The gas plants that replaced it continuously leaks carbon dioxide into the air and, given that natural gas is an unacceptably dangerous fuel, has been a boondoggle from the start.

In fact the coal industry, which has also replaced part the Trojan Nuclear Power plant's output has been a boondoggle from the start, up to the present and far into the future.

It is an exceptionalist argument to say that the Trojan Nuclear Power plant, with all of its faults - and there were many - was worse than what has replaced it. Unlike the Trojan plant, what has replaced it has not lead to theoretical loss of life but to actual loss of life.

It is stunning, absolutely stunning, how often this obvious reality is missed. In fact there is a rather dubious to attempt to view all events involving nuclear energy in isolation. The fatal question never asked is "dangerous compared to what?" I don't know that the nuclear regulatory commission asked that question. It is almost certain that they didn't ask the question, since the public irrationally demands that standards that would never be applied to any other energy industry be applied only to the nuclear industry.

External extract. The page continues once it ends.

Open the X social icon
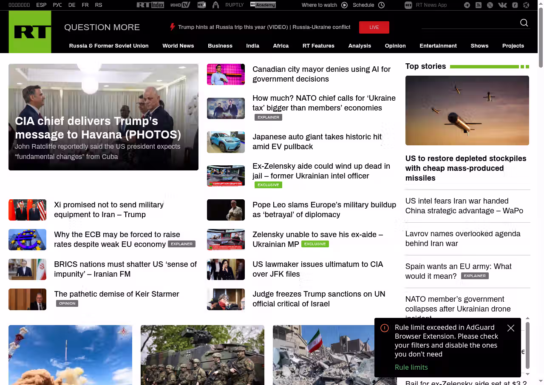The height and width of the screenshot is (385, 544). pyautogui.click(x=490, y=5)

The statement that steam pipes leaked only has meaning if someone was as badly injured by that event. It would still be an exceptionalist argument if the person killed by said leak was killed because of something unique to steam generated at nuclear facilities. If of course, the leak at Trojan had killed someone - and it didn't - there would be millions of websites all over the internet discussing it endlessly as evidence for the morally and intellecutally absurd position that nuclear power is worse than coal. There are steam leaks all over the world in natural gas plants and coal plants, but nobody has a routine familiarity with them, so that they can recall the event instaneously. A single death there at the Trojan Nuclear Power plant would have generated as many websites as are devoted to Karen Silkwood, maybe more. One can read all sorts of information about Three Mile Island's accident, for instance, and nobody was injured. On the other hand, you can't find a single person to give a shit if ten thousand people drop dead in Oregon from air pollution. If you wish to deny that the air pollution in Oregon generated by the increased reliance on fossil fuels was somehow worse than the leaky pipes at the nuclear plant, you are being purely ridiculous and arbitrary. This is not very surprising. All anti-nuclear arguments are exceptionalist and arbitrary. All claim that it is morally justifiable to view nuclear power plants - including Trojan - in isolation from their alternatives.

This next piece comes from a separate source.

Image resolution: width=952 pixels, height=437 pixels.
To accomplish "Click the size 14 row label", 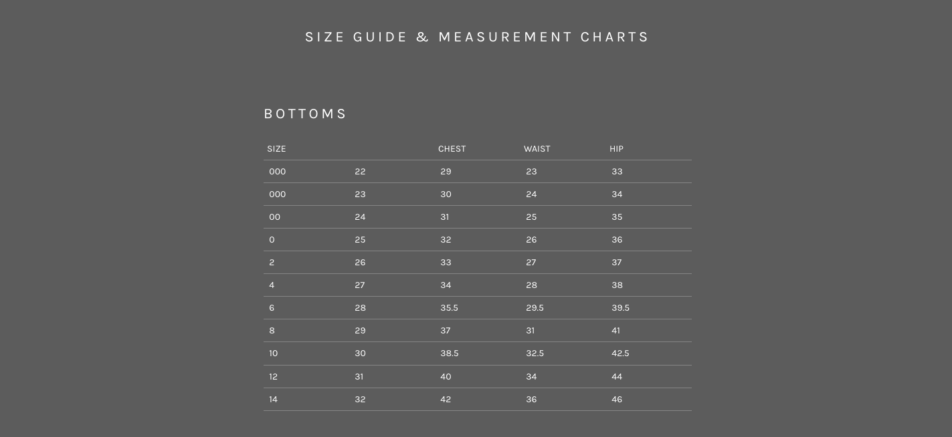I will click(x=273, y=400).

There is no such thing as risk free energy. There is only risk minimized energy. That energy is nuclear energy. This is why the world has rejected the antinuclear argument wholesale. It is irrational and based on the exclusion of all negative information except information about nuclear plants. That was true in Oregon in 1993 just as it is true around the world today. The shutting of the Trojan Nuclear Power plant killed human beings who would otherwise be alive today. That is my point. Every statement made by the opponents about safety - including the statement that the plant's energy would be replaced by renewable energy - has been proved wrong by events.